> WHAT IS NEEDED
Repeat the records below exactly.

== DATASET EXTRACT

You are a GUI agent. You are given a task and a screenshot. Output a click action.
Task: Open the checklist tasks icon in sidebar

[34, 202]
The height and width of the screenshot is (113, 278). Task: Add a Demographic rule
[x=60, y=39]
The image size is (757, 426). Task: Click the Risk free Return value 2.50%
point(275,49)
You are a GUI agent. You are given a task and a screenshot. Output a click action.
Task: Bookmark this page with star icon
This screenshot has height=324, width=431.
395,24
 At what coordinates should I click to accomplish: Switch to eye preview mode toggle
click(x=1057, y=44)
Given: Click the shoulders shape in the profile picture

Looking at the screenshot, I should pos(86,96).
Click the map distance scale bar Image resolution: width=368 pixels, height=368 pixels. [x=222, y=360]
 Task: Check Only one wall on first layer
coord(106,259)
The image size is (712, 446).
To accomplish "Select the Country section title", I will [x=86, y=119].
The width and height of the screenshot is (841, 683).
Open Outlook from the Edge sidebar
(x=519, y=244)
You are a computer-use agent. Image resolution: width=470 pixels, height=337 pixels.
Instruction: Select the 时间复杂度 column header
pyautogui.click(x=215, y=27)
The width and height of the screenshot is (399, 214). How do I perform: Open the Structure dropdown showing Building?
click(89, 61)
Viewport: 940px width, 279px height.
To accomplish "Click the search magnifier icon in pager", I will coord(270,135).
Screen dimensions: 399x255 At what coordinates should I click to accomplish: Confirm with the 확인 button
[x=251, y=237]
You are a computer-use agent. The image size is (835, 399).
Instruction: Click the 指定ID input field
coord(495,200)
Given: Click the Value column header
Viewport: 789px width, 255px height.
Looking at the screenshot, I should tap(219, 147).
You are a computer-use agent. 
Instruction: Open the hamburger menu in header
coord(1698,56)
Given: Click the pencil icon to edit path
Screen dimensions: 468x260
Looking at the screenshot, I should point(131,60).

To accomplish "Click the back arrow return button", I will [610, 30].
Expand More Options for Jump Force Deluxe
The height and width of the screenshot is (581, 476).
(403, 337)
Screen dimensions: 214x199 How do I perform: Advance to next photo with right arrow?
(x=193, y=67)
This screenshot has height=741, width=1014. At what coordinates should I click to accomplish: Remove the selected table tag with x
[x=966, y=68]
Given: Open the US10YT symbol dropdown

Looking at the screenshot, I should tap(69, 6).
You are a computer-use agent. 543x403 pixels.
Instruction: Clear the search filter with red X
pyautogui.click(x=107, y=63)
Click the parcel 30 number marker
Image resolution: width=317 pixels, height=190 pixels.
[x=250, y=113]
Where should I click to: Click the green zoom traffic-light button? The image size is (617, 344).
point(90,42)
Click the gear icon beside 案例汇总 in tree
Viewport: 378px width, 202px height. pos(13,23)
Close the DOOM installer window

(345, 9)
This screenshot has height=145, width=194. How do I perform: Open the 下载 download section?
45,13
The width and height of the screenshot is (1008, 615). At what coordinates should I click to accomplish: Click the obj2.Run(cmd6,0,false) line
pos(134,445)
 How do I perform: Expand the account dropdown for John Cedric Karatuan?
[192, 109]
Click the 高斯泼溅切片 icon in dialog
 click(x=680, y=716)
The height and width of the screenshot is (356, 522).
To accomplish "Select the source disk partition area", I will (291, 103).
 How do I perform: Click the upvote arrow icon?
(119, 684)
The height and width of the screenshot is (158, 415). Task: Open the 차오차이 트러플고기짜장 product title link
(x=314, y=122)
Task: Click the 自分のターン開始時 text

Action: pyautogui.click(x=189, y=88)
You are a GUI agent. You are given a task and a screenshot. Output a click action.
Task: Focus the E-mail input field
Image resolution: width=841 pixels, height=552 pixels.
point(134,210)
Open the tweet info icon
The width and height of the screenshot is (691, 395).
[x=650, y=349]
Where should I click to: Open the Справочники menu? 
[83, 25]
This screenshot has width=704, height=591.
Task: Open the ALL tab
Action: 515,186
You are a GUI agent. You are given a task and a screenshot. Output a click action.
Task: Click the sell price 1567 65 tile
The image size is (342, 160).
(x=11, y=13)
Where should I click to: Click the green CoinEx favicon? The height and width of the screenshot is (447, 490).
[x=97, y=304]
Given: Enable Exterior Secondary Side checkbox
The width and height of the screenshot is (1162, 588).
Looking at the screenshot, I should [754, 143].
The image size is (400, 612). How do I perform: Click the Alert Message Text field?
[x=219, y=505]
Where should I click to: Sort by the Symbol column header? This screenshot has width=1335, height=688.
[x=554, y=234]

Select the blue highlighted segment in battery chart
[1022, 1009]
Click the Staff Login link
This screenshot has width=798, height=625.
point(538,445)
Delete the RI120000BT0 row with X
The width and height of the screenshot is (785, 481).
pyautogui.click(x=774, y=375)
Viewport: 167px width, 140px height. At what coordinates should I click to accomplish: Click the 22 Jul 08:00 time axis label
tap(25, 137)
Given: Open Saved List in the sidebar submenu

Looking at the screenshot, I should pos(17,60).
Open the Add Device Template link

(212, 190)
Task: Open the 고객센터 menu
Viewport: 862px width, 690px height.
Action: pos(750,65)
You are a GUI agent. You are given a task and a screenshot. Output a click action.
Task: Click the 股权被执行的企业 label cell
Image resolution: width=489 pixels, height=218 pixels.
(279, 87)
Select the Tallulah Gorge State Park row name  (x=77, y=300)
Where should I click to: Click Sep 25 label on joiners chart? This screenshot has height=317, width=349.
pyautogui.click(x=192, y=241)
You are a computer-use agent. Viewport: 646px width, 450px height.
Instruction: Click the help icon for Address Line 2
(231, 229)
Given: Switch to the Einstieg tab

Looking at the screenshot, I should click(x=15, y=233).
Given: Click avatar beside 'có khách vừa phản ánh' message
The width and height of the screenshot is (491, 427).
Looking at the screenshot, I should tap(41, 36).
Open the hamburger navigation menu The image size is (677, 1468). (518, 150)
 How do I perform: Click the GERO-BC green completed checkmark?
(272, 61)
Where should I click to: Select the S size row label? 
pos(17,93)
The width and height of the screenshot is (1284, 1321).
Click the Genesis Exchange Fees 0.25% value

====

> OUTPUT
You are a GUI agent. You are given a task and a screenshot. Output a click action.
Task: Open the checklist tasks icon in sidebar

[34, 202]
The height and width of the screenshot is (113, 278). Task: Add a Demographic rule
[x=60, y=39]
The image size is (757, 426). Task: Click the Risk free Return value 2.50%
point(275,49)
You are a GUI agent. You are given a task and a screenshot. Output a click action.
Task: Bookmark this page with star icon
This screenshot has height=324, width=431.
395,24
 At what coordinates should I click to accomplish: Switch to eye preview mode toggle
click(x=1057, y=44)
Given: Click the shoulders shape in the profile picture

Looking at the screenshot, I should pos(86,96).
Click the map distance scale bar Image resolution: width=368 pixels, height=368 pixels. [x=222, y=360]
 Task: Check Only one wall on first layer
coord(106,259)
The image size is (712, 446).
To accomplish "Select the Country section title", I will [x=86, y=119].
The width and height of the screenshot is (841, 683).
Open Outlook from the Edge sidebar
(x=519, y=244)
You are a computer-use agent. Image resolution: width=470 pixels, height=337 pixels.
Instruction: Select the 时间复杂度 column header
pyautogui.click(x=215, y=27)
The width and height of the screenshot is (399, 214). How do I perform: Open the Structure dropdown showing Building?
click(89, 61)
Viewport: 940px width, 279px height.
To accomplish "Click the search magnifier icon in pager", I will coord(270,135).
Screen dimensions: 399x255 At what coordinates should I click to accomplish: Confirm with the 확인 button
[x=251, y=237]
You are a computer-use agent. The image size is (835, 399).
Instruction: Click the 指定ID input field
coord(495,200)
Given: Click the Value column header
Viewport: 789px width, 255px height.
Looking at the screenshot, I should tap(219, 147).
You are a computer-use agent. 
Instruction: Open the hamburger menu in header
coord(1698,56)
Given: Click the pencil icon to edit path
Screen dimensions: 468x260
Looking at the screenshot, I should point(131,60).

To accomplish "Click the back arrow return button", I will [610, 30].
Expand More Options for Jump Force Deluxe
The height and width of the screenshot is (581, 476).
(403, 337)
Screen dimensions: 214x199 How do I perform: Advance to next photo with right arrow?
(x=193, y=67)
This screenshot has height=741, width=1014. At what coordinates should I click to accomplish: Remove the selected table tag with x
[x=966, y=68]
Given: Open the US10YT symbol dropdown

Looking at the screenshot, I should tap(69, 6).
You are a computer-use agent. 543x403 pixels.
Instruction: Clear the search filter with red X
pyautogui.click(x=107, y=63)
Click the parcel 30 number marker
Image resolution: width=317 pixels, height=190 pixels.
[x=250, y=113]
Where should I click to: Click the green zoom traffic-light button? The image size is (617, 344).
point(90,42)
Click the gear icon beside 案例汇总 in tree
Viewport: 378px width, 202px height. pos(13,23)
Close the DOOM installer window

(345, 9)
This screenshot has height=145, width=194. How do I perform: Open the 下载 download section?
45,13
The width and height of the screenshot is (1008, 615). At what coordinates should I click to accomplish: Click the obj2.Run(cmd6,0,false) line
pos(134,445)
 How do I perform: Expand the account dropdown for John Cedric Karatuan?
[192, 109]
Click the 高斯泼溅切片 icon in dialog
 click(x=680, y=716)
The height and width of the screenshot is (356, 522).
To accomplish "Select the source disk partition area", I will (291, 103).
 How do I perform: Click the upvote arrow icon?
(119, 684)
The height and width of the screenshot is (158, 415). Task: Open the 차오차이 트러플고기짜장 product title link
(x=314, y=122)
Task: Click the 自分のターン開始時 text

Action: pyautogui.click(x=189, y=88)
You are a GUI agent. You are given a task and a screenshot. Output a click action.
Task: Focus the E-mail input field
Image resolution: width=841 pixels, height=552 pixels.
point(134,210)
Open the tweet info icon
The width and height of the screenshot is (691, 395).
[x=650, y=349]
Where should I click to: Open the Справочники menu? 
[83, 25]
This screenshot has width=704, height=591.
Task: Open the ALL tab
Action: 515,186
You are a GUI agent. You are given a task and a screenshot. Output a click action.
Task: Click the sell price 1567 65 tile
The image size is (342, 160).
(x=11, y=13)
Where should I click to: Click the green CoinEx favicon? The height and width of the screenshot is (447, 490).
[x=97, y=304]
Given: Enable Exterior Secondary Side checkbox
The width and height of the screenshot is (1162, 588).
Looking at the screenshot, I should [754, 143].
The image size is (400, 612). How do I perform: Click the Alert Message Text field?
[x=219, y=505]
Where should I click to: Sort by the Symbol column header? This screenshot has width=1335, height=688.
[x=554, y=234]

Select the blue highlighted segment in battery chart
[1022, 1009]
Click the Staff Login link
This screenshot has width=798, height=625.
point(538,445)
Delete the RI120000BT0 row with X
The width and height of the screenshot is (785, 481).
pyautogui.click(x=774, y=375)
Viewport: 167px width, 140px height. At what coordinates should I click to accomplish: Click the 22 Jul 08:00 time axis label
tap(25, 137)
Given: Open Saved List in the sidebar submenu

Looking at the screenshot, I should pos(17,60).
Open the Add Device Template link

(212, 190)
Task: Open the 고객센터 menu
Viewport: 862px width, 690px height.
Action: pos(750,65)
You are a GUI agent. You are given a task and a screenshot. Output a click action.
Task: Click the 股权被执行的企业 label cell
Image resolution: width=489 pixels, height=218 pixels.
(279, 87)
Select the Tallulah Gorge State Park row name  (x=77, y=300)
Where should I click to: Click Sep 25 label on joiners chart? This screenshot has height=317, width=349.
pyautogui.click(x=192, y=241)
You are a computer-use agent. Viewport: 646px width, 450px height.
Instruction: Click the help icon for Address Line 2
(231, 229)
Given: Switch to the Einstieg tab

Looking at the screenshot, I should click(x=15, y=233).
Given: Click avatar beside 'có khách vừa phản ánh' message
The width and height of the screenshot is (491, 427).
Looking at the screenshot, I should tap(41, 36).
Open the hamburger navigation menu The image size is (677, 1468). (518, 150)
 How do I perform: Click the GERO-BC green completed checkmark?
(272, 61)
Where should I click to: Select the S size row label? 
pos(17,93)
The width and height of the screenshot is (1284, 1321).
Click the Genesis Exchange Fees 0.25% value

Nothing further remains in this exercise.